■ BRIEF 1:
Print the rows between the line holding "has height=470, width=783." and the line holding "Looking at the screenshot, I should pos(1093,681).", inclusive, reproducing each line exactly.

■ SELECTION:
>> Begin

[PATCH] D27919: [Loop Vectorizer] Interleave vs Gather - in some cases Gather is better.

Tue Jan 17 01:59:34 PST 2017

delena marked an inline comment as done.
delena added a comment.

In https://reviews.llvm.org/D27919#644255, @mssimpso wrote:

> Hi Elena,
>
> This patch causes a crash in spec2006/povray on AArch64. I've pasted a test case over at https://reviews.llvm.org/P7951. The problem has to do with the analysis in collectLoopUniforms and the new decision to scalarize. collectLoopUniforms is very conservative about what instructions remain uniform after vectorization. If a memory access has the possibility of being scalarized (even though it may not be), it's pointer operand is not marked uniform. What's happening here is that you've introduced a new scalarization decision based on the cost model that collectLoopUniforms doesn't know about (and  likely can't know about). In the test case, collectLoopUniforms marks the pointer operands of the loads uniform even though the loads are now scalarized, which causes the pointer operands to be non-uniform.
>
> I'm not really sure what the best way to fix this would be. Any thoughts?  One way would be to remove scalarization from your widening decision.

I'm trying to revisit collections of Uniforms and Scalars after cost estimation and remove GEPs and induction variables if we decided to scalarize. Not finished yet..

================
Comment at: ../lib/Transforms/Vectorize/LoopVectorize.cpp:1702
+  /// Decision that was taken during cost calculation for memory instruction.

>> End

■ ITEMS:
>> Begin

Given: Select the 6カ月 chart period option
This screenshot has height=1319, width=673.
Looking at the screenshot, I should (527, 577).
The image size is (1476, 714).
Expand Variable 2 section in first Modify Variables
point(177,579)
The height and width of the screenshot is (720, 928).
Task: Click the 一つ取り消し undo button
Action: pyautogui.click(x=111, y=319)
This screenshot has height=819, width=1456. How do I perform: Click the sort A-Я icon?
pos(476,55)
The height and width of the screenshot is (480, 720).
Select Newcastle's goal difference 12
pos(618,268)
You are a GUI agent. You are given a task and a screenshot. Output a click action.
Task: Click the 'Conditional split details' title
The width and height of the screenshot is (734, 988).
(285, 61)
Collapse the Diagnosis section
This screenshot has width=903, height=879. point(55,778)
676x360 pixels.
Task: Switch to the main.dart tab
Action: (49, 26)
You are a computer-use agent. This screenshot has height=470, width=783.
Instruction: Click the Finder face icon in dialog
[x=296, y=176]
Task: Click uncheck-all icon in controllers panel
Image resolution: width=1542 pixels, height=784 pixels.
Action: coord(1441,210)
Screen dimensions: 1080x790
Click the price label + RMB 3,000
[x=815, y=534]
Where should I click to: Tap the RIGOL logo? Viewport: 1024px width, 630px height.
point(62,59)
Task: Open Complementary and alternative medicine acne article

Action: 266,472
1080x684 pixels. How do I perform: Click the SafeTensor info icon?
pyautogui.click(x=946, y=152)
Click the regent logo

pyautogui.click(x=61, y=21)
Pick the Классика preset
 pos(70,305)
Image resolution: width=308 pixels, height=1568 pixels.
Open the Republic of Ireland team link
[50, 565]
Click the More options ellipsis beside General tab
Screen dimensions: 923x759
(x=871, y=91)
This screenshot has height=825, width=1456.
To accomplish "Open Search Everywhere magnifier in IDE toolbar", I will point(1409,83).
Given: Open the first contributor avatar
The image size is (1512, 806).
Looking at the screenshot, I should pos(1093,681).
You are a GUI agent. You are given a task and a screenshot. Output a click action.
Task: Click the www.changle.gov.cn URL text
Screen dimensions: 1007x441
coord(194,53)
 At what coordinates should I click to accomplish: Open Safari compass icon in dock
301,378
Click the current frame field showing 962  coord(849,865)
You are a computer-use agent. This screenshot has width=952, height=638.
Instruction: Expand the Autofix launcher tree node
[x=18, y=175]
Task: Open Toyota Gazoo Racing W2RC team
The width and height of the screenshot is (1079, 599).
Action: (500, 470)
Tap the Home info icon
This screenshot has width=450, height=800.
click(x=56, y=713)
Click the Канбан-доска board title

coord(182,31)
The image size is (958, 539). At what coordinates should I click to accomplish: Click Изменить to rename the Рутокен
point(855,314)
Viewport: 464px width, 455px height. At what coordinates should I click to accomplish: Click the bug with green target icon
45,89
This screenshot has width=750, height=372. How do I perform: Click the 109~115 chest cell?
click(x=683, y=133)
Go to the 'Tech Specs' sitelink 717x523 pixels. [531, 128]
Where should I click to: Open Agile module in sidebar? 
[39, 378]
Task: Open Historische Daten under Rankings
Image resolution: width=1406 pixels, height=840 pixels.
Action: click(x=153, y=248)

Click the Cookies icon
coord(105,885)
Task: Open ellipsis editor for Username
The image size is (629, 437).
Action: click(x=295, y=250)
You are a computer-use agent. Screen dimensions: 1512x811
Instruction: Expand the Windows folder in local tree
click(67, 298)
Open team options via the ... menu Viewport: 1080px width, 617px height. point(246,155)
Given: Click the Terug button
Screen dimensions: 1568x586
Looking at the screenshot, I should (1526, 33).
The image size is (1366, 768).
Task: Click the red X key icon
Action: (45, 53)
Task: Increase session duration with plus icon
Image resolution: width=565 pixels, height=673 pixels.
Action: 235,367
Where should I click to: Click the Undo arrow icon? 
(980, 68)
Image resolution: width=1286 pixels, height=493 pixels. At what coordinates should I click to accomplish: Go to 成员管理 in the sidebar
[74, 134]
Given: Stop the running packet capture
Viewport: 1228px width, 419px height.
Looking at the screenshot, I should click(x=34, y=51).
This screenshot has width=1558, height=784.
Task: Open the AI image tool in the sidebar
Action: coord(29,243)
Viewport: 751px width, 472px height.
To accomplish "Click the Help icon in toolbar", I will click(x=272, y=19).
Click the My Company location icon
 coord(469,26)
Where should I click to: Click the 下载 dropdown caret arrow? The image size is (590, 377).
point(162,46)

>> End

■ BRIEF 2:
Output the passage of the patch review between "I'm trying to" and "Not finished yet..", inclusive, copied verbatim.

■ WRITTEN RESPONSE 1:
You are a computer-use agent. This screenshot has height=470, width=783.
Instruction: Click the Finder face icon in dialog
[x=296, y=176]
Task: Click uncheck-all icon in controllers panel
Image resolution: width=1542 pixels, height=784 pixels.
Action: coord(1441,210)
Screen dimensions: 1080x790
Click the price label + RMB 3,000
[x=815, y=534]
Where should I click to: Tap the RIGOL logo? Viewport: 1024px width, 630px height.
point(62,59)
Task: Open Complementary and alternative medicine acne article

Action: 266,472
1080x684 pixels. How do I perform: Click the SafeTensor info icon?
pyautogui.click(x=946, y=152)
Click the regent logo

pyautogui.click(x=61, y=21)
Pick the Классика preset
 pos(70,305)
Image resolution: width=308 pixels, height=1568 pixels.
Open the Republic of Ireland team link
[50, 565]
Click the More options ellipsis beside General tab
Screen dimensions: 923x759
(x=871, y=91)
This screenshot has height=825, width=1456.
To accomplish "Open Search Everywhere magnifier in IDE toolbar", I will point(1409,83).
Given: Open the first contributor avatar
The image size is (1512, 806).
Looking at the screenshot, I should pos(1093,681).

■ WRITTEN RESPONSE 2:
I'm trying to revisit collections of Uniforms and Scalars after cost estimation and remove GEPs and induction variables if we decided to scalarize. Not finished yet..